Our evolutionary design functions to protect us from danger. But there is a cost. Our very highly tuned psyche/nervous system is still dependent on the threat/response dynamic. We seek pleasure and avoid distress. And that has been critical from an evolutionary standpoint. The problem is, and the contemplative tradition of Buddhism and its exquisite science of the mind shows us, is that if our relationship to reality is only based on seeking pleasure and averting pain, it sets us up to swing between those polarities of experience, caught in a constant kind of ‘over-steering’ and correcting of course. This, really, is the basis for our suffering. And Buddhism, so simply and adroitly, suggests that this inherent disorder is directly treatable from within, simply by virtue of what cognitive neuroscience deems ‘meta-awareness’ (or mindfulness). By doing a kind of ‘exposure therapy’ with our own thought/emotional reactions and patterns, via meditation and self-reflection, we can down-regulate the symptoms that swing us out of natural equilibrium (calm presence, openness, alertness). And in turn, brain research is showing us more and more, the activity of this kind of mindful self-regulation strengthens cortical activity and actualmass/density in the pre-frontal regions (associated with more complex, rational, compassionate thought, and impulse control).

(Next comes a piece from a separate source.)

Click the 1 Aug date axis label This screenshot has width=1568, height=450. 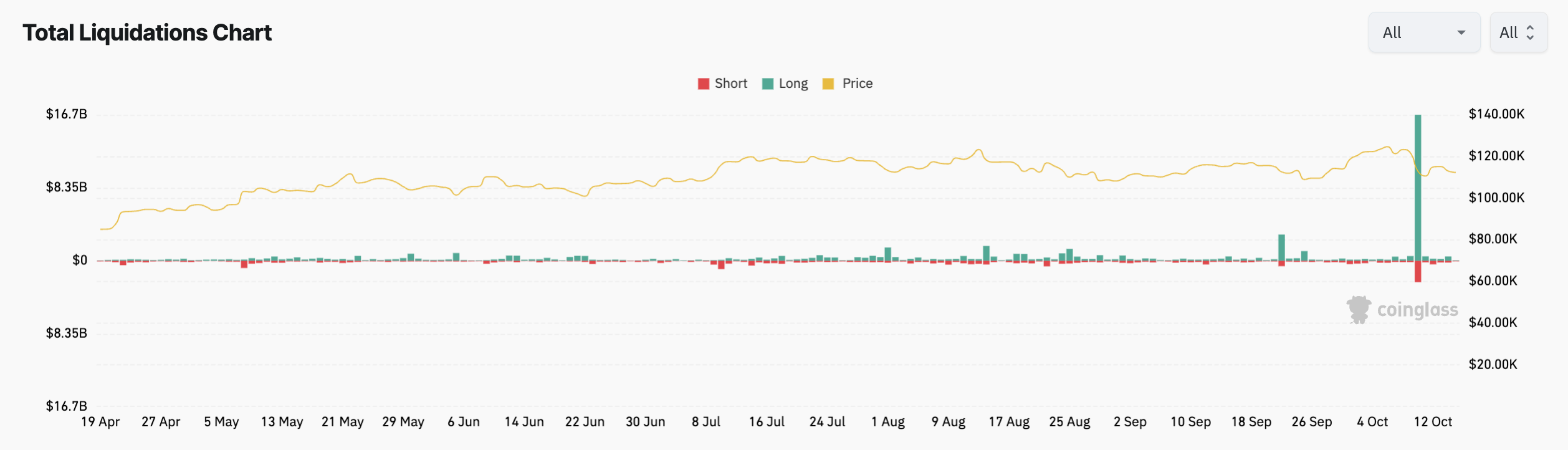[x=888, y=422]
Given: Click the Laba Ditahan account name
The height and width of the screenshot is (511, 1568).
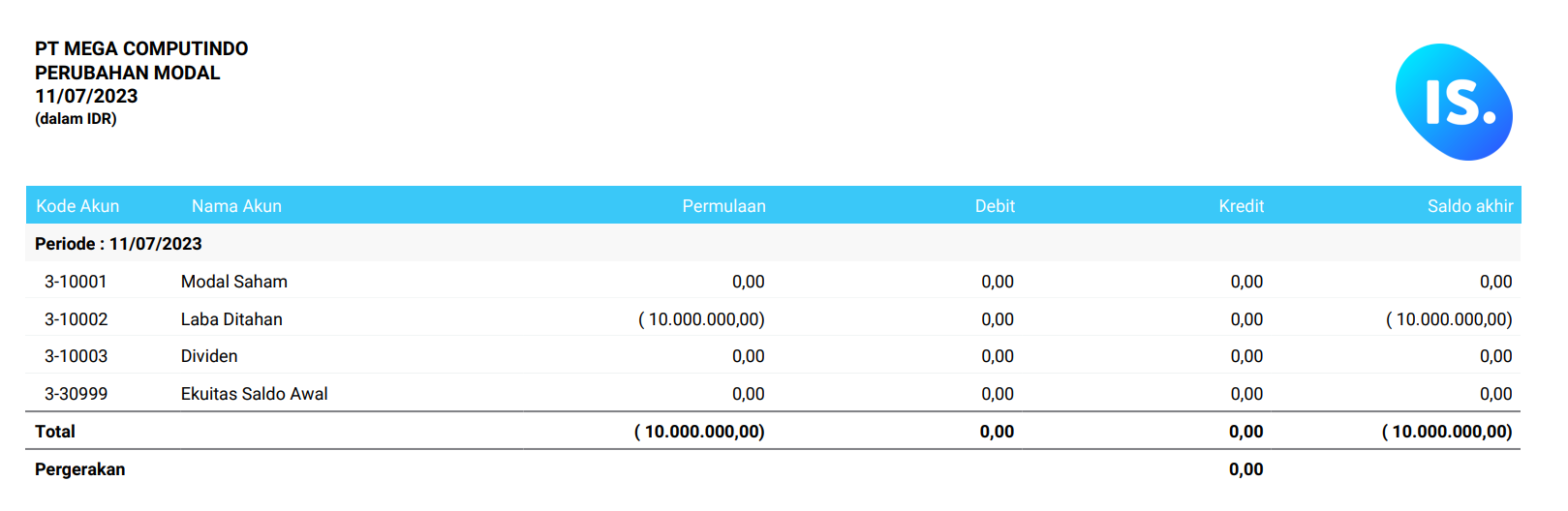Looking at the screenshot, I should [231, 319].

So what does this mean for sufferers of depression? Certainly, this aversion/attatchment manifests as established mood and behavioural disorders and warrants appropriate intervention to stabilize the patient. At the same time, it represents a inherent and even commonplace challenge/condition which ties us together in our universal experience. And in a world that values material acquisition, despite the psychic, biological and environmental damage it renders, it would seem quite appropriate that we would be disturbed. And yet, our entire culture–from media to our schooling–normalizes the destruction of the world and our spiritual, individual and collective witness of trauma. For practical reasons, we are forced to some extent to deny this harsh reality to survive, and in its place self-medicate with pleasure through self-gratification. In the end, human compassion cannot, however, be assuaged with toys or fleeting pleasures. We all know this to be true; when we die, all we really account for is the love we shared in our lifetime.

I will be exploring this issue much more in an upcoming book. For now, my friends, suffice to say that while depression and mood disorders are de facto a medical issue, they are a humanistic concern as well. In my practices–Aikido, EMDR psychotherapy–mindfulness and social support facilitate the regaining of self-control, strength of self/spirit. And these, in turn, are cultivated not through compensation (either through ego or material wealth), but conversely by compassion and reconciliation of conflict. On a personal level, this may simply relate to the healing of distortions we internalized about our value in childhood, or the validity of our life’s purpose. And thus, we are moved not only personally–but collectively–to enlightened action.